◆ DATASET EXCERPTS
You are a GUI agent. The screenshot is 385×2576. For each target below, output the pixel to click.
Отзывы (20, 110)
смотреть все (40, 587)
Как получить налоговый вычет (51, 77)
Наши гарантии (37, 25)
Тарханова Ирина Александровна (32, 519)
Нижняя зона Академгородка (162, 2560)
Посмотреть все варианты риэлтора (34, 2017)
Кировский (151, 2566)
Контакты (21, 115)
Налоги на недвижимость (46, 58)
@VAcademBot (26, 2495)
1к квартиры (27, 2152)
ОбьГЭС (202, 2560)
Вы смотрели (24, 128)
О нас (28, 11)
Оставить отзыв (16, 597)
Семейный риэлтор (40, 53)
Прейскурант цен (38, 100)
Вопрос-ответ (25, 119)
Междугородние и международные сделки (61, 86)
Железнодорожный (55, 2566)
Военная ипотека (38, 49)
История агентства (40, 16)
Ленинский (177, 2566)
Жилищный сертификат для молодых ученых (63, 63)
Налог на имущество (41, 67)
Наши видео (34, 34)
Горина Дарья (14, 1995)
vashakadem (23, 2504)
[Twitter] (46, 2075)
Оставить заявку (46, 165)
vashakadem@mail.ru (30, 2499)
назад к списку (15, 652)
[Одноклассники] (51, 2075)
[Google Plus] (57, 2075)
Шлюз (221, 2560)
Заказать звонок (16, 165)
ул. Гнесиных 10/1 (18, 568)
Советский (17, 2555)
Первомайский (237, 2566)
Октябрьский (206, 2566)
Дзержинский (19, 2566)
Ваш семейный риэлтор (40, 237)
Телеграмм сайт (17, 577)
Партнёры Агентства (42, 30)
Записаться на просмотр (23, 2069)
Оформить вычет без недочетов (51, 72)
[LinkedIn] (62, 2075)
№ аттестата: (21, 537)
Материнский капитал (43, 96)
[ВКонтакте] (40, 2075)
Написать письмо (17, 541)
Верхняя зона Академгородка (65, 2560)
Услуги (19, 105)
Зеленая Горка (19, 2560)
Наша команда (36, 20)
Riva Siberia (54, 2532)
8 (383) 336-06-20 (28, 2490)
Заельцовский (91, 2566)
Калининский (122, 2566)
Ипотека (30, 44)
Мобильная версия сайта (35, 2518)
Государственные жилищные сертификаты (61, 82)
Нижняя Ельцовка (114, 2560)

◆ TASK REQUIREMENTS
Output the whole listing above again, word for word.

◆ TASK ANSWER
You are a GUI agent. The screenshot is 385×2576. For each target below, output the pixel to click.
Отзывы (20, 110)
смотреть все (40, 587)
Как получить налоговый вычет (51, 77)
Наши гарантии (37, 25)
Тарханова Ирина Александровна (32, 519)
Нижняя зона Академгородка (162, 2560)
Посмотреть все варианты риэлтора (34, 2017)
Кировский (151, 2566)
Контакты (21, 115)
Налоги на недвижимость (46, 58)
@VAcademBot (26, 2495)
1к квартиры (27, 2152)
ОбьГЭС (202, 2560)
Вы смотрели (24, 128)
О нас (28, 11)
Оставить отзыв (16, 597)
Семейный риэлтор (40, 53)
Прейскурант цен (38, 100)
Вопрос-ответ (25, 119)
Междугородние и международные сделки (61, 86)
Железнодорожный (55, 2566)
Военная ипотека (38, 49)
История агентства (40, 16)
Ленинский (177, 2566)
Жилищный сертификат для молодых ученых (63, 63)
Налог на имущество (41, 67)
Наши видео (34, 34)
Горина Дарья (14, 1995)
vashakadem (23, 2504)
[Twitter] (46, 2075)
Оставить заявку (46, 165)
vashakadem@mail.ru (30, 2499)
назад к списку (15, 652)
[Одноклассники] (51, 2075)
[Google Plus] (57, 2075)
Шлюз (221, 2560)
Заказать звонок (16, 165)
ул. Гнесиных 10/1 (18, 568)
Советский (17, 2555)
Первомайский (237, 2566)
Октябрьский (206, 2566)
Дзержинский (19, 2566)
Ваш семейный риэлтор (40, 237)
Телеграмм сайт (17, 577)
Партнёры Агентства (42, 30)
Записаться на просмотр (23, 2069)
Оформить вычет без недочетов (51, 72)
[LinkedIn] (62, 2075)
№ аттестата: (21, 537)
Материнский капитал (43, 96)
[ВКонтакте] (40, 2075)
Написать письмо (17, 541)
Верхняя зона Академгородка (65, 2560)
Услуги (19, 105)
Зеленая Горка (19, 2560)
Наша команда (36, 20)
Riva Siberia (54, 2532)
8 (383) 336-06-20 (28, 2490)
Заельцовский (91, 2566)
Калининский (122, 2566)
Ипотека (30, 44)
Мобильная версия сайта (35, 2518)
Государственные жилищные сертификаты (61, 82)
Нижняя Ельцовка (114, 2560)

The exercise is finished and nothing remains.